Stored data
+--
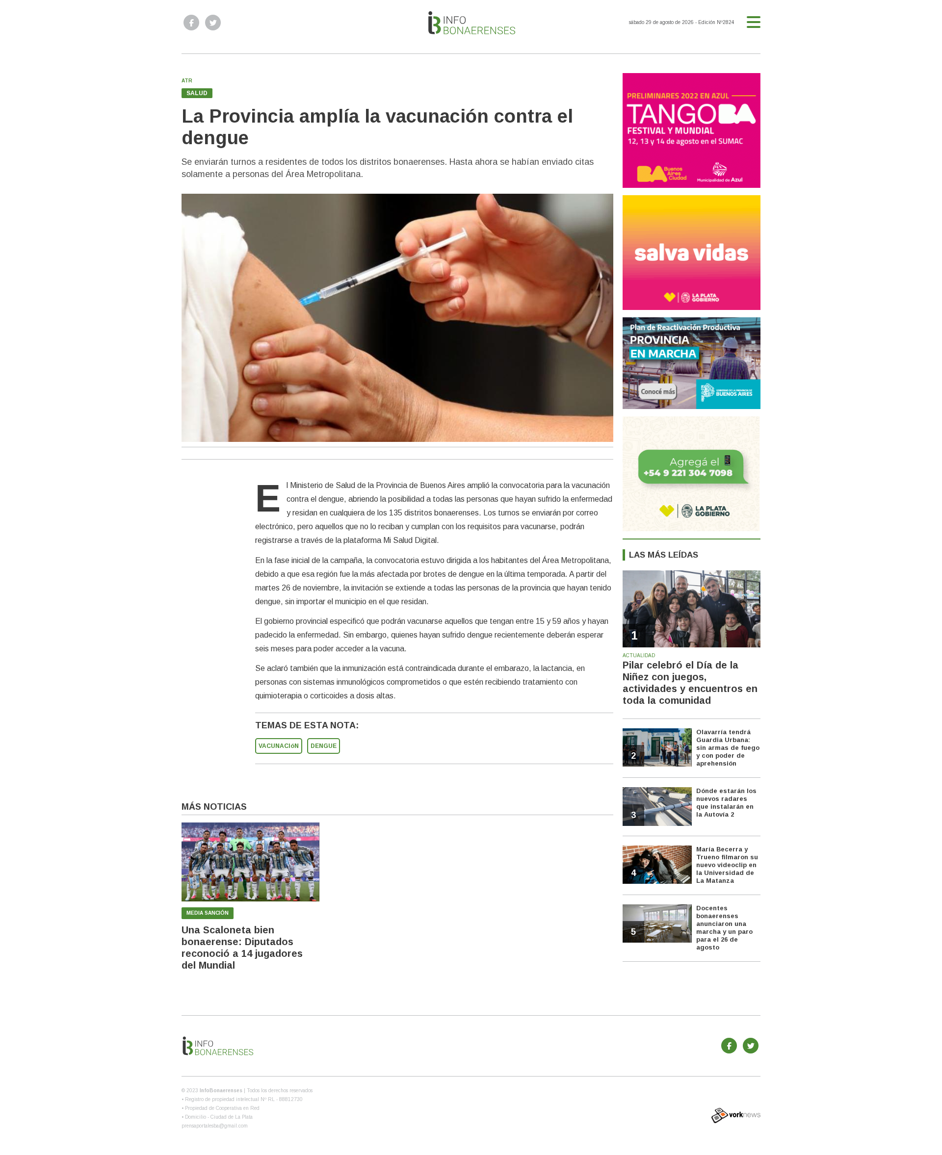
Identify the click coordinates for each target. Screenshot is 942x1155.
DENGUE (324, 746)
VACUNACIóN (279, 746)
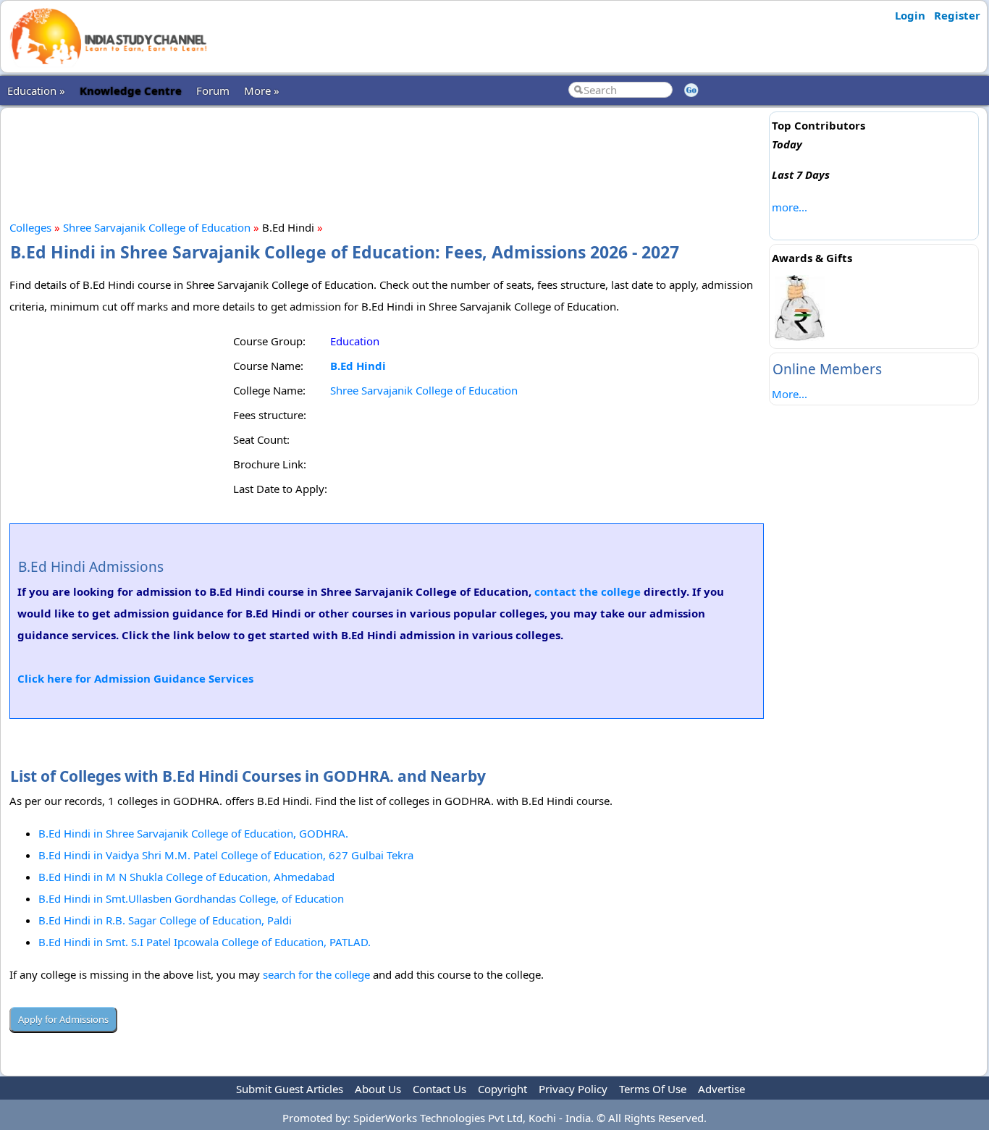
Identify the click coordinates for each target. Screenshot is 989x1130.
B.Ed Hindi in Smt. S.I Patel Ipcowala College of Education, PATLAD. (204, 942)
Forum (213, 90)
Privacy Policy (573, 1088)
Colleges (30, 227)
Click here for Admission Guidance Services (135, 678)
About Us (378, 1088)
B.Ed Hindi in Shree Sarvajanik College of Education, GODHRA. (193, 833)
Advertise (721, 1088)
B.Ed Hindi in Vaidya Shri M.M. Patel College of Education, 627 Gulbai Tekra (225, 855)
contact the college (587, 591)
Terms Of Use (652, 1088)
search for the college (316, 974)
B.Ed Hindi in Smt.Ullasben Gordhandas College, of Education (191, 898)
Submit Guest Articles (289, 1088)
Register (957, 15)
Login (910, 15)
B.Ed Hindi (358, 365)
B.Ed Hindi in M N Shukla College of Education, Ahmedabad (186, 876)
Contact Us (439, 1088)
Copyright (502, 1088)
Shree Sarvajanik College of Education (157, 227)
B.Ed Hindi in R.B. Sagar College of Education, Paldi (165, 920)
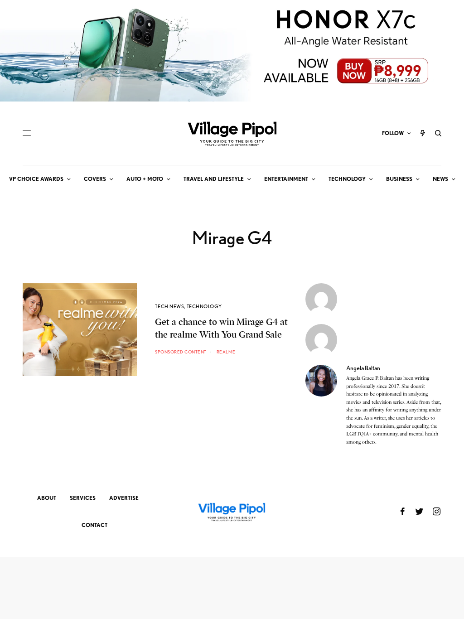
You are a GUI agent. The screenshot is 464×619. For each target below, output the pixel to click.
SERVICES (83, 497)
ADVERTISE (124, 497)
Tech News (169, 306)
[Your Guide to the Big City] (232, 133)
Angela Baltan (363, 368)
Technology (204, 306)
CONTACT (94, 525)
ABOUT (46, 497)
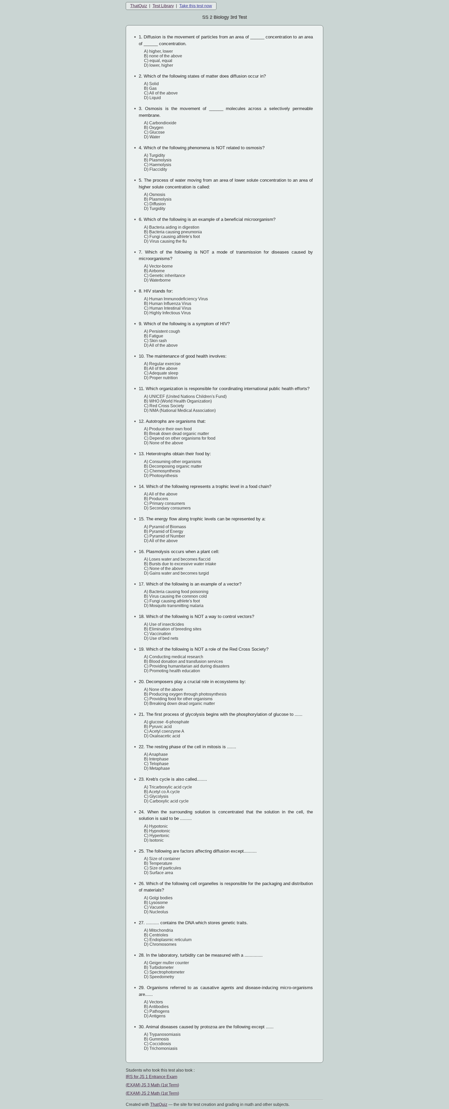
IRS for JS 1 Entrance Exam (151, 1076)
+--
What is required:
Please rewrite all of the items above, substituting "B.Ed Sanskrit" for every "B.Ed Hindi" and keeping everything else the same. Leave out the pictures.

Exercise output:
Identify the click coordinates for each target. Screenshot is 942x1155.
DENGUE (324, 746)
VACUNACIóN (279, 746)
Identify the click coordinates for each target. Screenshot is 989x1130.
B.Ed Sanskrit in Smt. S.I Patel Ipcowala College of Education, PATLAD. (204, 942)
Forum (213, 90)
Privacy Policy (573, 1088)
Colleges (30, 227)
Click here for Admission Guidance Services (135, 678)
About Us (378, 1088)
B.Ed Sanskrit in Shree Sarvajanik College of Education, GODHRA. (193, 833)
Advertise (721, 1088)
B.Ed Sanskrit in Vaidya Shri M.M. Patel College of Education, 627 Gulbai Tekra (225, 855)
contact the college (587, 591)
Terms Of Use (652, 1088)
search for the college (316, 974)
B.Ed Sanskrit in Smt.Ullasben Gordhandas College, of Education (191, 898)
Submit Guest Articles (289, 1088)
Register (957, 15)
Login (910, 15)
B.Ed Sanskrit (358, 365)
B.Ed Sanskrit in M N Shukla College of Education, Ahmedabad (186, 876)
Contact Us (439, 1088)
Copyright (502, 1088)
Shree Sarvajanik College of Education (157, 227)
B.Ed Sanskrit in R.B. Sagar College of Education, Paldi (165, 920)
You are a GUI agent. The screenshot is 464×619. For each target below, output the pixel to click.
SERVICES (83, 497)
ADVERTISE (124, 497)
Tech News (169, 306)
[Your Guide to the Big City] (232, 133)
Angela Baltan (363, 368)
Technology (204, 306)
CONTACT (94, 525)
ABOUT (46, 497)
IRS for JS 1 Entrance Exam (151, 1076)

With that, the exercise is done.